Roller skating rinks on a Friday night were all the rage for a good time during the 80's. While not as popular as they once were, they still retain their charm and retro feel while attracting a new generation of skating fans. If it comes to the lighting of roller skating rinks, there are certain things you need to learn to make your place look the best for crowd drawing. Here are 3 tips to master this lighting area customized to the specific character of your company.

One of the most common mistakes made when it comes to roller skating rink lighting is with the installation of too many powerful light fixtures. A skating rink should have lights to provide visibility for safety without being too bright or too powerful to distract from the atmosphere. A skating rink has its own unique dimly illuminated atmosphere, punctuated with colorful strobe lights or rotating spotlights for added pizzazz.
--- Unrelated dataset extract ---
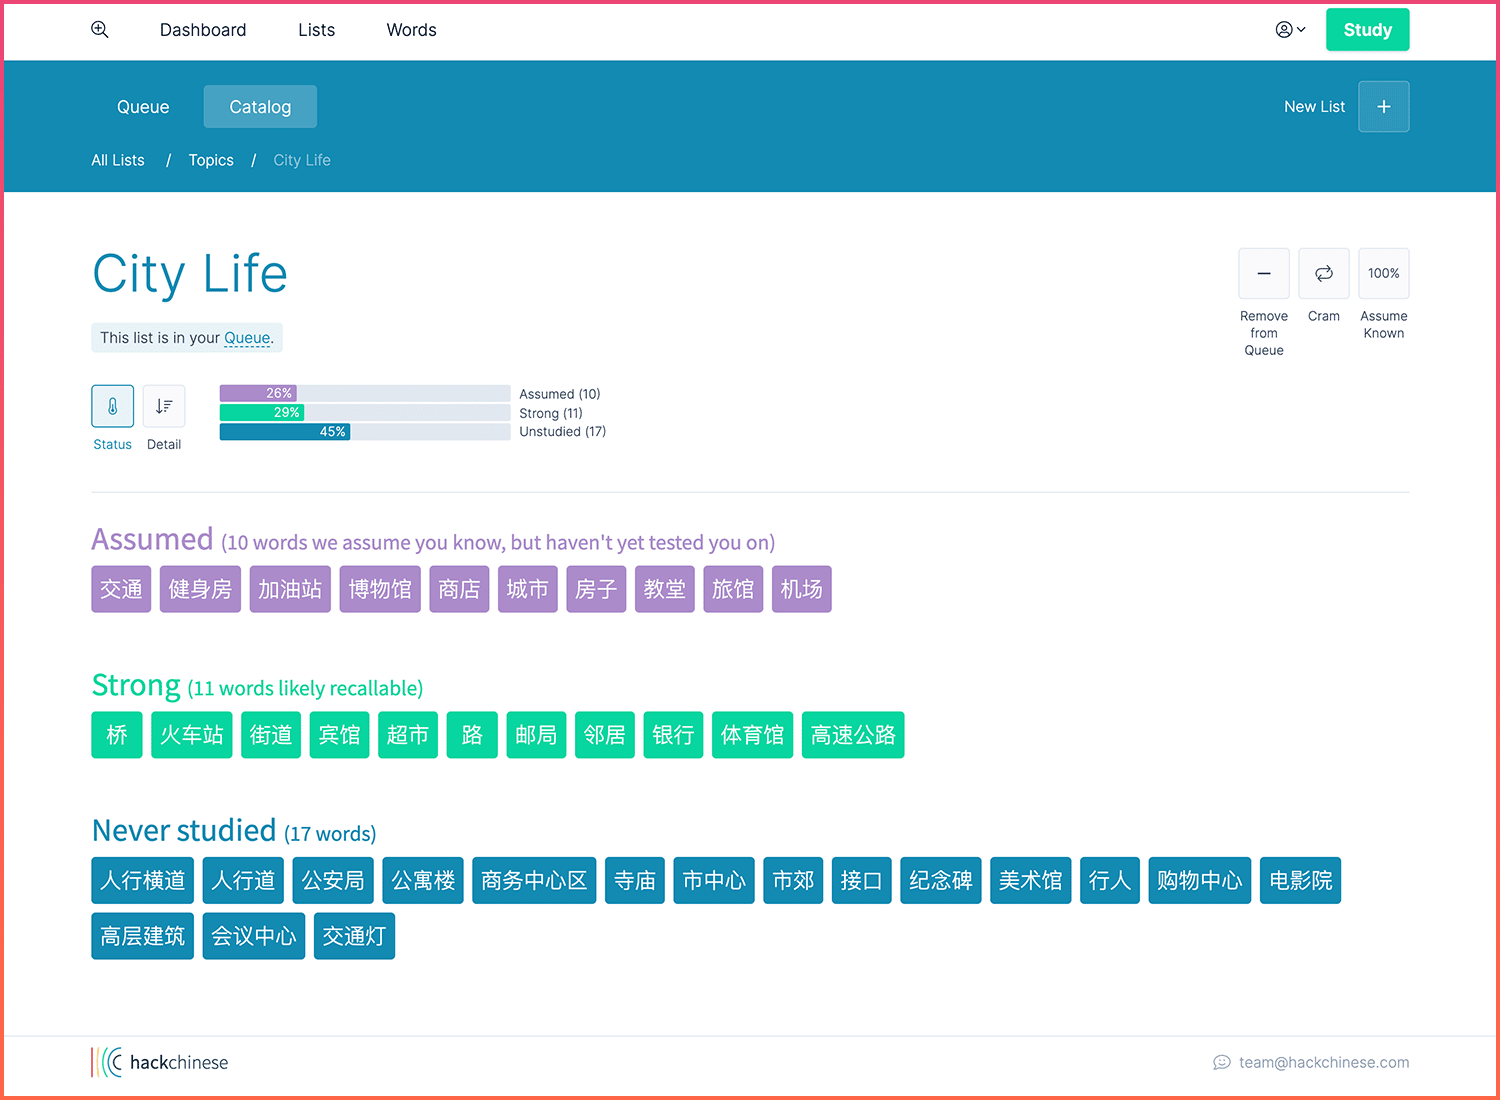Click the 100% Assume Known icon
1500x1100 pixels.
[x=1383, y=274]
The goal is to implement general lighting only in areas where it is necessary, such as bathrooms, entrances, stairs or rails, or concessions area, yet you maintain that dimly-lit quality associated with the rink area itself. You will, of course, want to make sure that you have the option of using brighter general lighting solutions over the rink itself for certain events or cleaning purposes.

Some of the main expenses for this type of business is the cost of lighting the roller skating rink. This mainly occurs due to a rink running lights continuously during business hours when they are not needed. It is also typically connected to an unsuitable form of bulb being used over more competitive consumer choices. Although many older rinks employed halogen, incandescent, or fluorescent, the market today provides a better option. With LED technology, you get a type of lamp that offers a better color temperature spectrum, longer lasting lamp life, lower energy consumption to dramatically reduce operating costs and a clearer illumination output in general. Another advantage of LED over other options is that other units don't have heat loss, so the lamp won't get too hot or add heat to the space. Best of all, LED now comes in everything from troffer tube lights to bright light spotlights.

Most people assume that the only way to create a warm setting is to reduce the overall lumen output in the space. Lumens decide brightness or level of illumination. You create a warmer, dimmer vibe by reducing lumens, but you will also be reducing visibility. A safer way to create a warmer atmosphere is to keep the lumens the same for matters of illumination but select a warmer temperature in the lamps. A warm temperature appears to be closer to yellow side of the spectrum, about 2700-3000k on the scale would be enough, so it helps you to create an impression of dimness and warmth without losing visibility.